空白に書くということ。
本日は久方ぶりに楷書で漢詩などを書いた。
書道は半紙に筆を使って墨で書くのが一般的である。
下書きすることも消しゴムで消すことも出来ない一発勝負。
上手くいかない時は書き損じた半紙が山になる。
墨を含ませた筆をその空白に乗せる瞬間までに全体の仕上がりを予測し、イメージできなければ書は書けない。

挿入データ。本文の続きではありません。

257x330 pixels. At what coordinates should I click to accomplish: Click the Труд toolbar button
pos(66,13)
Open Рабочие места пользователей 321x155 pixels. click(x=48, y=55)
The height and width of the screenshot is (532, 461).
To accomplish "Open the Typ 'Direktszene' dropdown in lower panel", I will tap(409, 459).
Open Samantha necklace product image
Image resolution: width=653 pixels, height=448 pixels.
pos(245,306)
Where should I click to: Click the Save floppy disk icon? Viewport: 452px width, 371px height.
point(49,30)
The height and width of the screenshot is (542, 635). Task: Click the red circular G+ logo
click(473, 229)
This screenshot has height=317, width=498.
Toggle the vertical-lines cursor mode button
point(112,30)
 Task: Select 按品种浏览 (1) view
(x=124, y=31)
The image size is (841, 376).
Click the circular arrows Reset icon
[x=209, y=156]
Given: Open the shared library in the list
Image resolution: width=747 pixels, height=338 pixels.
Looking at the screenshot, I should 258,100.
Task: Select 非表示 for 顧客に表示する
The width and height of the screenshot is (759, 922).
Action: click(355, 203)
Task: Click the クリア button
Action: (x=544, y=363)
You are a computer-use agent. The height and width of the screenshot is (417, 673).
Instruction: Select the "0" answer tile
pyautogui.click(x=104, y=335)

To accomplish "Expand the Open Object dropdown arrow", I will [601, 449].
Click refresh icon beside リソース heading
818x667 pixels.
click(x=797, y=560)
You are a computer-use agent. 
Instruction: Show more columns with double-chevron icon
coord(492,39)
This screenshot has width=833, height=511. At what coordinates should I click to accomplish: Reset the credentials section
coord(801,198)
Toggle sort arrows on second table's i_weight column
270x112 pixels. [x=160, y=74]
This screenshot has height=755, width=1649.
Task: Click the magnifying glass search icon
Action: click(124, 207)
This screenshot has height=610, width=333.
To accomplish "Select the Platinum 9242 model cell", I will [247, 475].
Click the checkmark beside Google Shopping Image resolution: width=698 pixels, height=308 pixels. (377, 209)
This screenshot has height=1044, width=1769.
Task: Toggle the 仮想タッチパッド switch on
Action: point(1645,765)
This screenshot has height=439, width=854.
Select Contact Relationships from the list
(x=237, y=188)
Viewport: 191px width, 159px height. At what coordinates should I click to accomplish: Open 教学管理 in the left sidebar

今日書いた漢詩は長い詩で、四行に収めることをイメージして書いた。
上下左右を揃えつつ、中心の軸が直線にならなければ楷書の文字は美しく見えないのである。
半紙にはマス目がない。縦線もない。
自分の経験と勘、子どものころから師匠に叩き込まれた
「中心を揃えよ。上下を揃えよ。名を書く場所をせせこましくするな。」
師の教えと基礎を守りつつ自分のスタイルを作っていくのが書の楽しみでもある。
行書で好きな文字を書くときはその動きと躍動感が損なわれないように
「半紙からはみ出してもいいんや!」という気持ちで書くことにしている。
自分の師匠は、腕を持って筆の稽古をつけてくれるとき、半紙から文字がはみ出しても気にせず、筆を止めずに一気に書ききる人であった。
しかし実際に師匠の書いた作品を見てみると、大胆な書であるにもかかわらずきちんと書は半紙の中に納まっており、墨字と絶妙な空白がさらに書に力強さを与えていたのである。
黒と白。
墨字と空白。
このいかにも地味な彩りのないものに命を吹き込むのは、書く人の心そのものなのであるから、隠しようがない自分の姿がその人の作品になっていく。
書道は漢文で読むと「道を書く」とも読める。
今日も自分の道を書きながら歩いていく。